При этом может создаться впечатление, что для Шаламова подлинность равна спонтанности, отсутствию любого контроля над написанным, в том числе и контроля авторского:
«Все, кто пишет стихи, знают, что первый вариант — самый искренний, самый непосредственный, подчиненный торопливости высказать самое главное. Последующая отделка — правка (в разных значениях) — это контроль, насилие мысли над чувством, вмешательство мысли» [492].
На это обстоятельство обратил внимание, например, Ульрих Шмид, назвав творческий метод автора «Колымских рассказов» «программой „автоматического письма“» [493]. Собственно, он пошел дальше, постулируя, что для Шаламова литература — уже не «старательно создаваемое творцом произведение искусства, но результат мучительного процесса усвоения, в котором непосредственно воплощается некоторый момент жизни» [494]. То есть, что для Шалимова написанное в идеале должно совпадать — и в значительной мере совпадает — с проживаемым.
Нам представляется, что спонтанность шаламовских текстов была весьма и весьма относительной. Например, Шаламов объяснял тот факт, что его читатели острее реагируют на книгу в целом, чем на отдельные рассказы, «неслучайностью отбора, тщательным вниманием к композиции» [495]. Он неоднократно строил сюжет на парафразе классического произведения или анекдота, что все-таки плохо сочетается с автоматизмом и непреднамеренностью.
И тем не менее Шаламову действительно присуще убеждение, что свойства текста — в том числе и формальные — должен диктовать не автор, а предмет изображения и что достигается это обращением к непосредственному переживанию.

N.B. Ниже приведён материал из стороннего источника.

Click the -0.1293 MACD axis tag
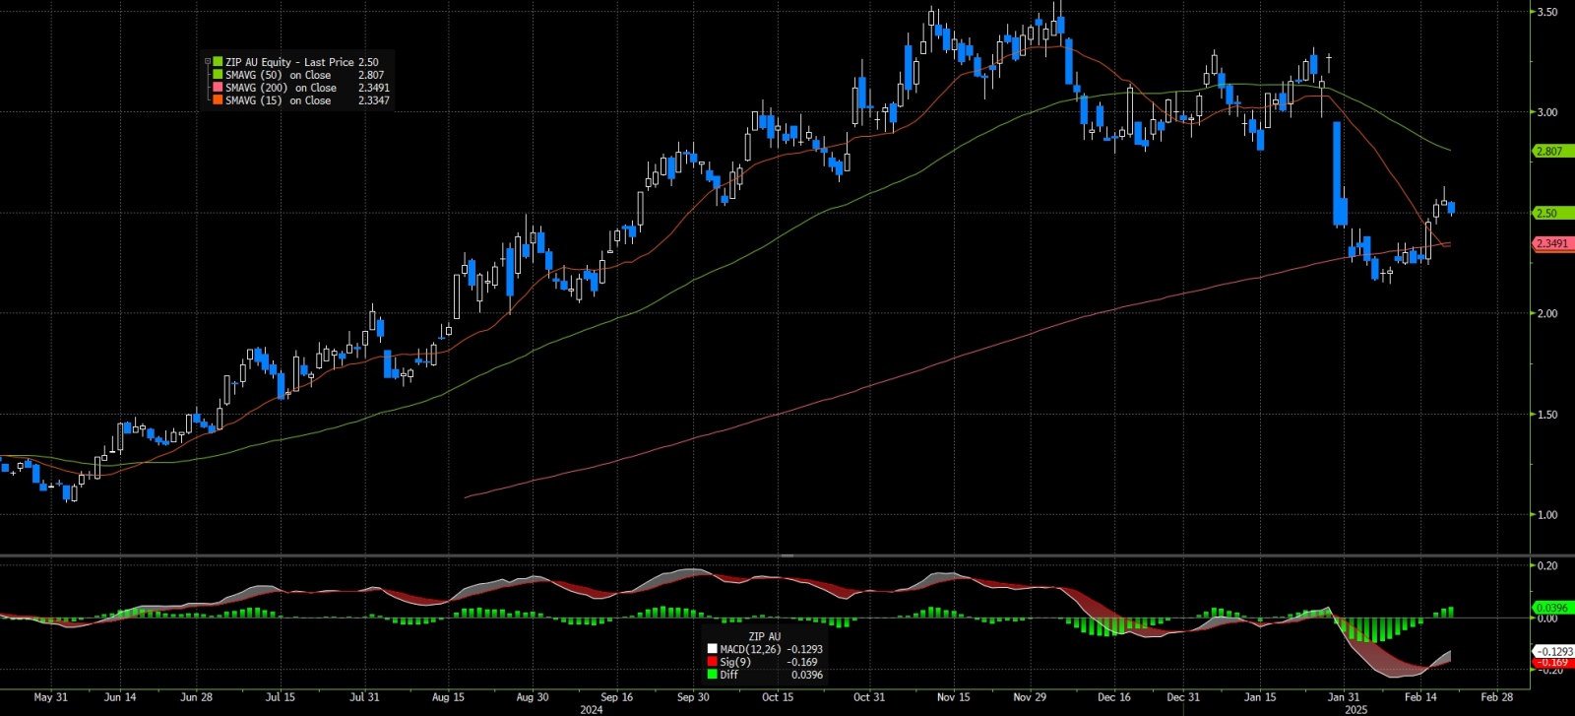Viewport: 1575px width, 716px height. (x=1554, y=652)
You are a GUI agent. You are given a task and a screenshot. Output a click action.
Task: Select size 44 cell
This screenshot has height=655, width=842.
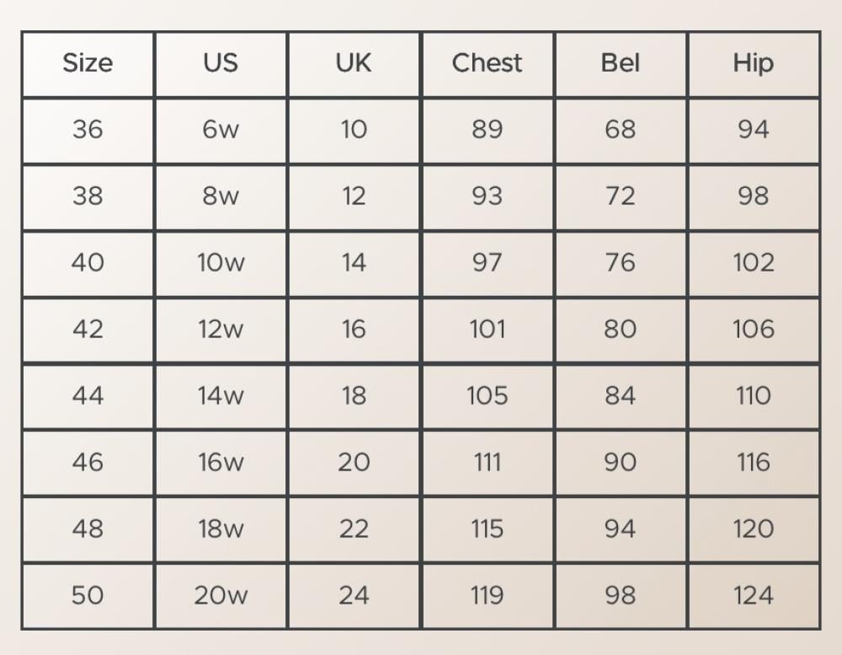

В воспоминаниях о Шаламове и в его эпистолярном архиве обнаруживаются интересные параллели. Так, Александр Солженицын цитирует мнение Шаламова о поэзии: «Надо выдать кровь — и будут стихи!» [496], а в письме, адресованном Ирине Сиротинской, сам Шаламов замечает: «…В документе — во всяком документе — течет живая кровь времени» [497]. Стихотворение и документ, таким образом, оказываются связаны через кровь — предельный личный опыт. Возникающий из такого опыта литературный текст, по Шаламову, становится документом и в конечном счете обретает способность свидетельствовать о самом авторе: «А в более высоком, в более важном смысле любой рассказ всегда документ — документ об авторе, — и это-то свойство, вероятно, и заставляет видеть в „Колымских рассказах“ победу добра, а не зла» [498].